News Media for Open Government publishes FIRST Principles to update you on some of what we’re following.
Lawmakers prod executive branch to implement FOIA reforms. On March 15, 2017, senior senators on the Senate Judiciary Committee sent letters seeking updates and timetables for completing reforms that Congress put in place last year make the federal Freedom of Information Act (FOIA) work better. Signed by Committee Chairman Charles Grassley (R-IA), Ranking Member Dianne Feinstein (D-CA), John Cornyn (R-TX) and Patrick Leahy (D-VT), the letters were notable for sending a clear message that Senators on a bipartisan basis want to see the executive branch improve its performance responding to FOIA requests. Letters were sent to the Justice Department, Office of Management and Budget, and the Office of Government Information Services.
The Senators asked OMB Director Mick Mulvaney for a specific date the public can expect to see the FOIA portal, steps that OMB has taken to create it, and funding plans for the project. OMB was also asked when it will update FOIA fee guidance and to explain its progress establishing standards allowing various agency FOIA processing systems to seamlessly exchange information.

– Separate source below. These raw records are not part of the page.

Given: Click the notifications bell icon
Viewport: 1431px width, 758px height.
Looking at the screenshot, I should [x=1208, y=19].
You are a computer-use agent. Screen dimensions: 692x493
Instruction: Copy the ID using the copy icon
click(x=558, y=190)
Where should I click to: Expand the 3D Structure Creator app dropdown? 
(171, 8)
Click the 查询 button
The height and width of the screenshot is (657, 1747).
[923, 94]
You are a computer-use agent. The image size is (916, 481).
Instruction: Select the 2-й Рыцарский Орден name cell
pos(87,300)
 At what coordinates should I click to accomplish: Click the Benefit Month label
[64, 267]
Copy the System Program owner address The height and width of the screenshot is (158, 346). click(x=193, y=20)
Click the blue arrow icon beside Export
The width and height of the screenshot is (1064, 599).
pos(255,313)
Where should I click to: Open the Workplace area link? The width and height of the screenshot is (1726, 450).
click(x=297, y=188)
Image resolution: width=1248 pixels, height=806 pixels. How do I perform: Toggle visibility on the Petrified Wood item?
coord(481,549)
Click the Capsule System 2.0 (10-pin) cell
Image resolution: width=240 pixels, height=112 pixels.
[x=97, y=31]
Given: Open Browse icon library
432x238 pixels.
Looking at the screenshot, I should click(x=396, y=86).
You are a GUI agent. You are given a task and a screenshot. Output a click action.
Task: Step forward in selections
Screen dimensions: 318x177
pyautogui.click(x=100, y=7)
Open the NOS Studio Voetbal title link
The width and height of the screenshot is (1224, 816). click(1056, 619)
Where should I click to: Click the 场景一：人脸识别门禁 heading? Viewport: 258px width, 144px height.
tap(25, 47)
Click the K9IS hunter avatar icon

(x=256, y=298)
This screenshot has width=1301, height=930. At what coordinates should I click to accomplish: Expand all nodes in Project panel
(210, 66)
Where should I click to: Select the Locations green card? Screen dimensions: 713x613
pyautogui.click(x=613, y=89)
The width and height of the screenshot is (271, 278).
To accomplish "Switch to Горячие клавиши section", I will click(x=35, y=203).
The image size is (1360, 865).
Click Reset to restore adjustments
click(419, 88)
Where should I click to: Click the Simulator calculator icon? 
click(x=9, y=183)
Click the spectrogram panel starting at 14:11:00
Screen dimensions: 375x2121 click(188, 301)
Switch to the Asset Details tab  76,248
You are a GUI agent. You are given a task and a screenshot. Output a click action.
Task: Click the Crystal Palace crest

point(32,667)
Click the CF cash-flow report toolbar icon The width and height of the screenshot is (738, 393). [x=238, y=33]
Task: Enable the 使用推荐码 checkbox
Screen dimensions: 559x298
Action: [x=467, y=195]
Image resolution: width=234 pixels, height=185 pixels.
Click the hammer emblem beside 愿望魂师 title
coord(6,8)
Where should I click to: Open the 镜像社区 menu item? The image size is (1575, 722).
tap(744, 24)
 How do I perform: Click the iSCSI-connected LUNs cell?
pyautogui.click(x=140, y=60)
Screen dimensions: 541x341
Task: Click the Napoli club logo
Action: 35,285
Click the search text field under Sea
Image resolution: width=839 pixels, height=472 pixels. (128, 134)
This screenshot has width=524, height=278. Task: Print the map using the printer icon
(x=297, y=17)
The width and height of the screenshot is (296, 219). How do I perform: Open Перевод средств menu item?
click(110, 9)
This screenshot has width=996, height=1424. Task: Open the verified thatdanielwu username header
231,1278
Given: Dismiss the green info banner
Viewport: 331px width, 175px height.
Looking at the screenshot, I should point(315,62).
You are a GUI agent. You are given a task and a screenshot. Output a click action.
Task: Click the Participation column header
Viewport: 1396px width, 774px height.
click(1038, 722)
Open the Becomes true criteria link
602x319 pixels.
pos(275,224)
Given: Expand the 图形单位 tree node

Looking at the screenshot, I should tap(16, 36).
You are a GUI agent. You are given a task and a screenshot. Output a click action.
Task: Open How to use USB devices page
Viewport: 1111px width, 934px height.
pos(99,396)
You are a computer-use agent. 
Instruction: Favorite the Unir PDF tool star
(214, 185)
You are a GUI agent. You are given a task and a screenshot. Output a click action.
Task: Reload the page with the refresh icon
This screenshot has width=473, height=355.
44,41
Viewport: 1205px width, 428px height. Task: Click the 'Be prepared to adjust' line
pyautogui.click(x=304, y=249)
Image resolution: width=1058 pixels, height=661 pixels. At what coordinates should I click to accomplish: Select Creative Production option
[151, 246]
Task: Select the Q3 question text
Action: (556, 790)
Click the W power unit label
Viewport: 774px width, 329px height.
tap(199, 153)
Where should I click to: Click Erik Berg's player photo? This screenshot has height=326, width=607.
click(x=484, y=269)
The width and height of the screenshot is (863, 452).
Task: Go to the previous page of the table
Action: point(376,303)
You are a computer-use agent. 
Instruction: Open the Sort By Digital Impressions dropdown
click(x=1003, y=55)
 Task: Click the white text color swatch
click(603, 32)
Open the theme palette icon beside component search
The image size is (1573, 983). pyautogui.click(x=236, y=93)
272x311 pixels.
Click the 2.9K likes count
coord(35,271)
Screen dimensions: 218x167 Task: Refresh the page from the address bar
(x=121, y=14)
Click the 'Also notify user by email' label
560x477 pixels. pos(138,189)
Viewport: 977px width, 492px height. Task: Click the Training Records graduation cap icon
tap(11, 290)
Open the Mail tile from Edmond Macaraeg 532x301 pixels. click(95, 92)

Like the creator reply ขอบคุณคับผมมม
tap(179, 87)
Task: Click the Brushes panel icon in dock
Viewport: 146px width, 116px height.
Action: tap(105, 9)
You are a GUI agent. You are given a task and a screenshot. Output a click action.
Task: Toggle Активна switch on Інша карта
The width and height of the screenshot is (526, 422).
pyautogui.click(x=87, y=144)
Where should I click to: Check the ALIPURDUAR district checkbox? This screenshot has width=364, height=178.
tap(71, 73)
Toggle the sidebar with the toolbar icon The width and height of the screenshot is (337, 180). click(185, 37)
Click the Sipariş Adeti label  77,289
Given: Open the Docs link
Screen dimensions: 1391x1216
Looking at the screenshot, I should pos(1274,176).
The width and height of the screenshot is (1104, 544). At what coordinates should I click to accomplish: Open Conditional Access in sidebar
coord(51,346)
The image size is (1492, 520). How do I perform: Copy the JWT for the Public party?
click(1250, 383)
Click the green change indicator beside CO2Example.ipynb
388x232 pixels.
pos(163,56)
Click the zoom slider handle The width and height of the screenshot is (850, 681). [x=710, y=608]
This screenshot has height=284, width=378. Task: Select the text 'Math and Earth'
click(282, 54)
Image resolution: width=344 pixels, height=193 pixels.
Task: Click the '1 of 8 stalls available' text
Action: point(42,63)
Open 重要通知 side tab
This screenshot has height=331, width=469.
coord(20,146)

In a separate letter to the Office of Government Information Services, which mediates disputes and must recommend ways to improve compliance with FOIA, new OGIS director Alina Semo was asked for any recommendations to improve FOIA and whether interest in OGIS services have changed since the reforms were enacted.
House Oversight leads push to ensure records are preserved. House Oversight and Government Reform Committee Chairman Jason Chaffetz (R-UT) and that Ranking Member Elijah Cummings (D-MD) sent letters to dozens of federal agencies raising questions about compliance with record-keeping requirements after news reports indicated federal staff are using unofficial social media tools to communicate, which could jeopardize the preservation of those communications. In a separate letter to White House General Counsel Donald McGahn, Chaffetz and Cummings sought assurances that proper archiving systems are in place to comply with the Presidential Record Act. The letter cites news reports reporting that President Trump deleted Tweets and executive branch and White House staff are using ShapChat and other tools that delete messages automatically.
Letter to White House: http://bit.ly/2mpFr2m
Tester and Sasse create the Senate Transparency Caucus. Senator Jon Tester (D-MT) announced he is partnering with Senator Ben Sasse (R-NE) to create the nonpartisan Senate Transparency Caucus to “bring greater transparency and accountability to all branches of the government.” In a letter to colleagues, Tester indicated the Caucus would “serve as a platform to discuss, craft and support measures” to increase transparency.
Tester was busy during Sunshine Week. He announced legislation to put contracts online in a searchable form, and re-introduced the Public Online Information Act, which would push the executive branch to make all public records available online in a searchable format.
Leaks criticized during House Intel hearing on Russia. Amid the revelation by FBI Director James Comey that the FBI has an ongoing investigation into the Russia’s efforts to influence the presidential election, which includes whether there was any coordination with persons associated with the Trump campaign, some Committee members focused their criticism on the unauthorized disclosures themselves. Comey would neither confirm nor deny whether the FBI was investigating the leaks. Questioning by Devin Nunes and Trey Gowdy appeared to be laying the groundwork for investigating and prosecuting unauthorized disclosures to the news media.